Some have described my submissions in this debate as being ”inflammatory” and have claimed that I am ”not a true progressive” for making them. I reject these labels and I wonder whether those people that conjured them up described the comments of my dear friend and brother Chief Orji Kalu as “inflammatory” and whether they labelled him as ”not being a true progressive” when he erroneously claimed that the Igbo generated 55 per cent of the revenue and owned 55 per cent of businesses in Lagos and that they are effectively the owners of the state. Unlike most of those that are attempting to label me and brand me as a tribalist I know the history of Lagos and the Yoruba very well.

We will not let anyone poison the minds of our Yoruba youth or dispossess them of their heritage by keeping silent when we witness the irresponsible and dishonest propagation of the most desperate and despicable form of historical revisionism that some Igbo leaders are suddenly churning out. If anyone thinks that they can intimidate us into keeping quite when their leaders say such things then they will have the biggest shocker of their lives. We shall not be silenced and they shall not pass. Lagos and the Yoruba generally have much stronger historical, cultural and trading ties with the Bini, the Itsekiri, the Urhobo, the Isoko, the Hausa-Fulani, the Tapas, the Nupes and the Ijaws than they do with the Igbo. The input of those other major ethnic groups to the development of Lagos and their stake in her is far greater than that of the Igbo. Whether anyone wishes to accept it or not that is the bitter truth. We will not let anyone distort history and we will not keep silent when we hear the irresponsible and disrespectful effusions of those that seek to substitute truth with falsehood. When it comes to Lagos it is time that everyone respected themselves and knew their place. The Igbo particularly should display a much higher degree of respect and gratitude to those who were gracious enough to accept them in their land as equals when things were very difficult for them and who treated them with love, respect and kindness after the civil war when hardly anyone else was prepared to do so.

We the Yoruba have accommodated others in Lagos and throughout the South-west and we have let them live in peace for the last 100 years. As a matter of fact we have been glad to do so because as far as we are concerned that is one of the hallmarks of civilisation- the ability to accommodate other faiths, other cultures, other races and other nationalities and to create an equitable and just racial melting pot where equal opportunities are available to all. It is a great and noble virtue to be open and tolerant but that does not mean that we are fools and it does not mean that we do not know who we are, where we are coming from, what is ours and what our heritage is.

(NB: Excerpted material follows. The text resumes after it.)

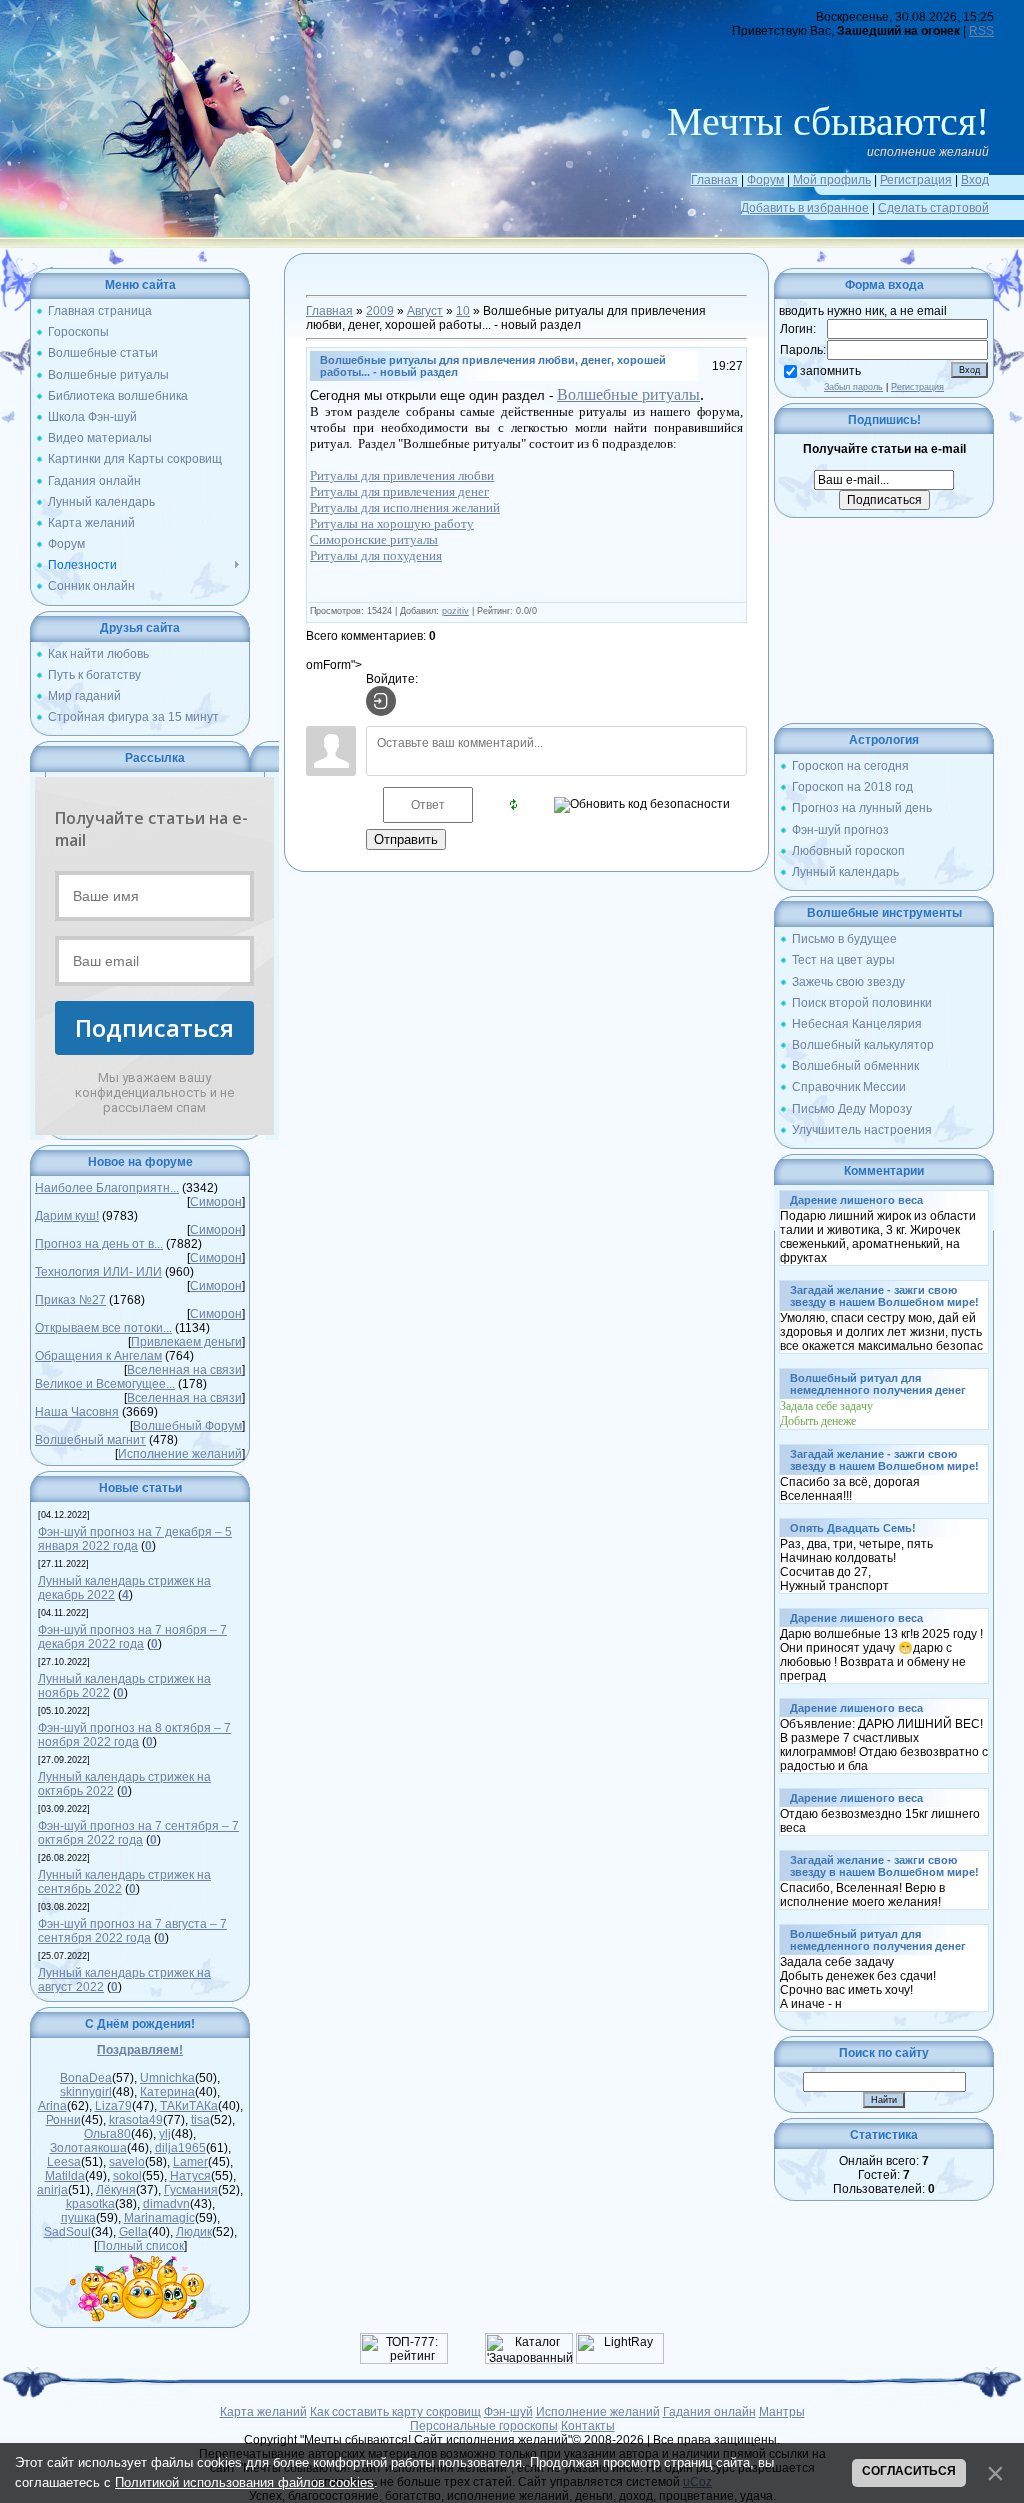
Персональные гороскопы (484, 2426)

The fact that we have allowed others to thrive and settle in our land and share it with us does not mean that we have stopped owning that land. The suggestion that Lagos is a ”no-man’s land’ and that the Igbo or any other nationality outside the Yoruba generate up to 55 per cent of it’s revenue or business is absolutely absurd and frankly it has no basis in reality or rationality. It is not only a dirty lie but it is also very insulting. Guests, no matter how welcome, esteemed, cherished and valued they are, cannot become the owners of the house no matter how comfortable they are made to feel within it. Those guests will always be guests. Lagos belongs to the Yoruba and to the Yoruba alone. ALL others that reside there are guests, though some guests are far closer to us than others. The Igbo are the least close, the most distant and the least familiar with our customs and our ways. They ought to be the last to be claiming our heritage and coveting our land and neither can they claim to have made any real input to our glaring success. For them to think otherwise is nothing but delusion.